Both Chantilly, Virginia-based companies said Tuesday they expect to close the deal in the first quarter of 2015, pending votes from both sets of shareholders and regulatory approvals.
Engility expects the deal to increase its earnings per share in 2016 and will assume $613 million in TASC’s net debt and the net present value of TASC’s tax assets through the transaction.
Engility will also raise $585 million in incremental debt to fund the refinancing of its existing debt and a special $11.40-per-share cash dividend to its shareholders, who will receive the payment upon the transaction’s close.
TASC’s owners — affiliates of Kohlberg Kravis Roberts & Co. L.P. and General Atlantic LLC — and both boards of directors have approved the transaction, which the companies expect to create a combined business with $2.5 billion in pro forma revenue for 2015 and nearly 11, 000 employees.
TASC has approximately 4, 000 employees and expects to generate close to $1.1 billion in revenue for calendar year 2014.
“The combination of our two complementary businesses is transformational and represents a unique opportunity to create a top-tier government services company, ” said Engility President and CEO Tony Smeraglinolo, who will hold both titles for the combined company.
“This is transformational for Engility, TASC and the government srvices market. The combination is going to be great for our all of our stake holders, including our customers, investors and employees, ” Craig Reed, SVP of strategy and corporate development at Engility, told GovCon Wire.
Engility, the former government services division of L-3 Communications (NYSE: LLL), spun off from L-3 in July 2012 and TASC, the former advisory services division of Northrop Grumman (NYSE: NOC), was purchased by its current ownership group in 2009.
Earlier this year, Engility closed its acquisition of Massachusetts-based services contractor Dynamics Research Corp. for around $120 million, or $11.50 per share in cash.
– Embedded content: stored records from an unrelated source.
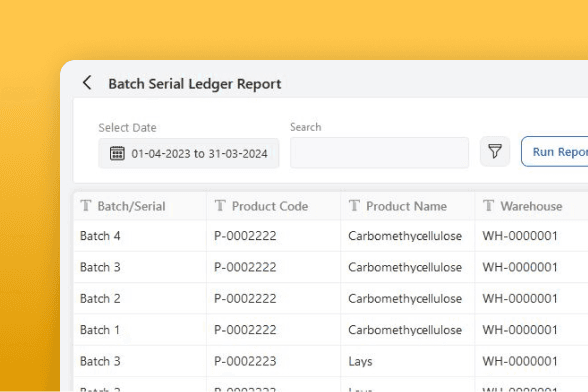Screen dimensions: 588x392
Task: Click the text type icon beside Warehouse
Action: coord(489,206)
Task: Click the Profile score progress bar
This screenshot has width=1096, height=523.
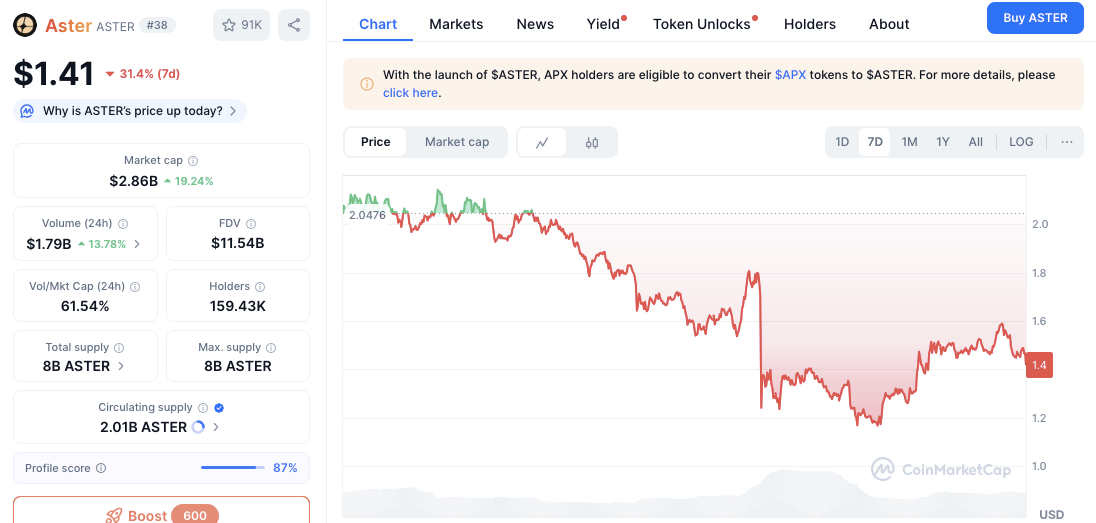Action: point(232,468)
John Hynes, current president and CEO of TASC, will become chief operating officer of the combined company, while Engility Chairman Edward Boykin and TASC Chairman Peter Marino will serve as non-executive co-chairs of the combined company.
Engility estimates its defense business to represent 48 percent of its portfolio after the deal closes, with 28 percent in the intelligence sector and 24 percent with civilian agencies.
The special dividend for Engility stockholders is subject to final adjustments depending on the company’s diluted share count at time of the deal’s closure, Engility said.
TASC’s owners will receive approximately 18.9 million shares of Engility, which will represent a 51-percent ownership stake in the combined company on a pro-forma, fully-diluted basis.
Engility will hold majority control of the board of directors, which will grow from seven members to 11 members and include four nominees from TASC’s owners.